Sunflower Seed Bread with Poolish

Here is the conversation that led to this bread"

Kelly: "Dave"
Dave: "yeah"
Kelly: "There is no bread"
Dave: sigh
Kelly: "Yeah"
David: "How about something with sunflower seeds"
Kelly "Okay!" 

Since it was early in the afternoon, I did not quite have time to do a full preferment, but I was able to let a poolish sit for about four hours, which was able to give this bread a little more flavor that it would have gotten as a straight dough. The actual formula calls for a pate fermente, which contains salt, but I did not want to do this because the salt would slow down the growth of the pre-ferment so I did away with it. Another thing I forgot to do was to look at this formula's yield, which is three loaves and I typically bake two breads at a time, (I only have two brotforms), but i was able to handle this by proofing one of the breads on a wooden pizza peel dusted with a healthy amount of semolina flour. 

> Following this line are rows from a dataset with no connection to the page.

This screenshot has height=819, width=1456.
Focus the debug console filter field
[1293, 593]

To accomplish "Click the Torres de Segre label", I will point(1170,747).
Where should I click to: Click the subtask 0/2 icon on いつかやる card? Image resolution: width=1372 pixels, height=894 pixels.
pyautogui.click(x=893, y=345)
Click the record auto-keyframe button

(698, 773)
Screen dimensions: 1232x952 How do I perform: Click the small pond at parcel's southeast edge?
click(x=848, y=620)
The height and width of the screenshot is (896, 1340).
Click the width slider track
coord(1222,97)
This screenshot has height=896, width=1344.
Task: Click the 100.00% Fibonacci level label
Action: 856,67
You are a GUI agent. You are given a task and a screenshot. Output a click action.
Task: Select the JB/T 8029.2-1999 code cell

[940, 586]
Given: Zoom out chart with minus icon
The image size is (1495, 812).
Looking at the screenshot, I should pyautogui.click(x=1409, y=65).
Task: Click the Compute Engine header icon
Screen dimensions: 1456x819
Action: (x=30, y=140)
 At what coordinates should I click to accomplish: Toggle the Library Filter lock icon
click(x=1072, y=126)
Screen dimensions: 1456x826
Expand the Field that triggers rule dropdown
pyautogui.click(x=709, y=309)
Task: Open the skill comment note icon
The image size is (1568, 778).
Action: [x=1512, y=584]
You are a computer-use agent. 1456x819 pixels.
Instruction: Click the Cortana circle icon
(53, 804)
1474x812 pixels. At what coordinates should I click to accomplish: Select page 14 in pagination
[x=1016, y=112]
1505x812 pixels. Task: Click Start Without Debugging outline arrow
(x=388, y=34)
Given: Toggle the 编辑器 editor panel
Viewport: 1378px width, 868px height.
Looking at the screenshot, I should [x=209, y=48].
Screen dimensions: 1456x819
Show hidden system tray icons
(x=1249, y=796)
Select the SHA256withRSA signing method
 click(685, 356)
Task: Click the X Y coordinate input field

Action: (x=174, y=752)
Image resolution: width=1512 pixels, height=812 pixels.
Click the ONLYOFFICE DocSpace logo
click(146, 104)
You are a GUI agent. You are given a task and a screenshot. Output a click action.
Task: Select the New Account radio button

The water with the barley malt

This bread is made with 80% bread flour and 20% rye chops, but to be completely honest this bread was so wet, possibly from the poolish that I needed to add a whole bunch of whole wheat flour. My guess is by the end the bread was at least 10-15% whole wheat. 

The Poolish
The rye chops are prepared in a soaker composed of 120% water and 80% rye chops, but the soakers I usually make are composed of 100% water and 100% rye grain. All of the water was absorbed after four hours. I think I used a tiny bit too much yeast in the poolish because when I added it to the water in the final dough it almost immediately combined after a few strokes with the whisk, which has never happened to me before. 

Right before the mix
Once the poolish was added I treated the bread as a straight dough. All the rest of the ingredients are added including the soaker and the sunflower seeds and the mixed on first speed for three minutes and then second speed for three minutes. (this is when I added all the whole wheat flour. I would have left the dough alone if I was not planning on proofing this bread in brotforms, I have made that mistake before, and dealing with it was a pain in the batinski, so I decided to firm up this dough with additional flour. The reason I used whole wheat flour was to simply add some more health the the dough.....FIBER IS FUN!

The bread then ferments for two hours with one solid fold after one hour. Then it is shaped and proofed for ninety minutes and is baked at 450 degrees for roughly forty minutes or until it is done. I think I might have over baked these breads by two minutes, but the final result is quite tasty. A nice crust and a medium tender crumb.

I will bake this again, although I think it is a bit better when made with a piece of old dough, but making a poolish with slightly less yeast with a bit longer to ferment also would have done the trick.

As always, Bake On


  1. I love how you made the adjustments as you went along!

    1. You have to adapt to your surroundings and your supplies. I am glad you enjoyed it.